The project home page is located at

Every motivation starts with an example. In this page, we cover the following tasks:

  1. Defining traits
  2. Assigning data types with traits
  3. Specifying an interface for traits
  4. Checking if a data type fully implements all contracts from its traits
  5. Applying Holy Traits pattern

Example: tickling a duck and a dog

Suppose that we are modeling the ability of animals. So we can define traits as follows:

using BinaryTraits
abstract type Ability end
@trait Swim as Ability
@trait Fly as Ability

Consider the following animal types. We can assign them traits quite easily:

using BinaryTraits.Prefix: Can, Cannot       # use custom trait prefixes

struct Dog end
struct Duck end
@assign Dog with Can{Swim}
@assign Duck with Can{Swim},Can{Fly}

Next, how do you dispatch by traits? Just follow the Holy Trait pattern:

tickle(x::T) where T = tickle(trait(Fly, T), trait(Swim, T), x)
tickle(::Can{Fly}, ::Can{Swim}, x) = "Flying high and diving deep"
tickle(::Can{Fly}, ::Cannot{Swim}, x) = "Flying away"
tickle(::BinaryTrait{Fly}, ::BinaryTrait{Swim}, x) = "Stuck laughing"


julia> tickle(Dog())
"Stuck laughing"

julia> tickle(Duck())
"Flying high and diving deep"

Working with interfaces

What if we want to enforce an interface? e.g. animals that can fly must implement a fly method. We can define that interface as follows:

@implement Can{Fly} by fly(_, direction::Float64, altitude::Float64)

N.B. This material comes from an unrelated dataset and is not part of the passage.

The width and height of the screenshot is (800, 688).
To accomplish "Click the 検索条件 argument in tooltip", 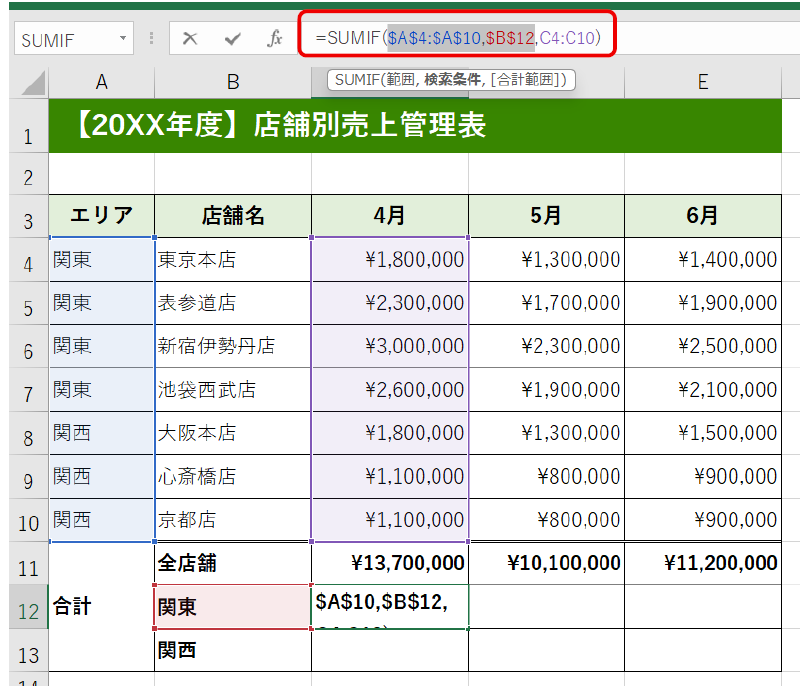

The underscore character is used to indicate how an object should be passed to the fly function.

Then, to make sure that our implementation is correct, we can use the @check macro as shown below:

julia> @check(Duck)
┌ Warning: Missing implementation
│   contract = BinaryTrait{Fly}: Positive{Fly} ⇢ fly(🔹, ::Float64, ::Float64)::Any
└ @ BinaryTraits ~/.julia/dev/BinaryTraits.jl/src/interface.jl:59
❌ Duck is missing these implementations:
1. BinaryTrait{Fly}: Positive{Fly} ⇢ fly(🔹, ::Float64, ::Float64)::Any

Now, let's implement the method and check again:

julia> fly(duck::Duck, direction::Float64, altitude::Float64) = "Having fun!"

julia> @check(Duck)
✅ Duck has implemented:
1. BinaryTrait{Fly}: Positive{Fly} ⇢ fly(🔹, ::Float64, ::Float64)::Any

Applying Holy Traits Pattern

If we would just implement interface contracts directly on concrete types then it can be too specific for what it is worth. If we have 100 flying animals, we shouldn't need to define 100 interface methods for the 100 concrete types.

That's how Holy Traits pattern kicks in. The traditional Holy Traits pattern requires a dispatch function and implementation function as shown below:

fly(x::T, direction::Float64, altitude::Float64) where T = fly(trait(Fly, T), x, direction, altitude)
fly(::Can{Fly}, x, direction::Float64, altitude::Float64) = "Having fun!"
fly(::Cannot{Fly}, x, direction::Float64, altitude::Float64) = "Too bad..."

BinaryTraits gives you a better syntax with the @traitfn macro that allows you to write the same thing as follows:

@traitfn fly(x::Can{Fly}, direction::Float64, altitude::Float64) = "Having fun!"
@traitfn fly(x::Cannot{Fly}, direction::Float64, altitude::Float64) = "Too bad..."

There is no need to write the dispatch function anymore, and the functions that require trait arguments just need to specify the positive/negative trait type directly. The macro just automates the work for you.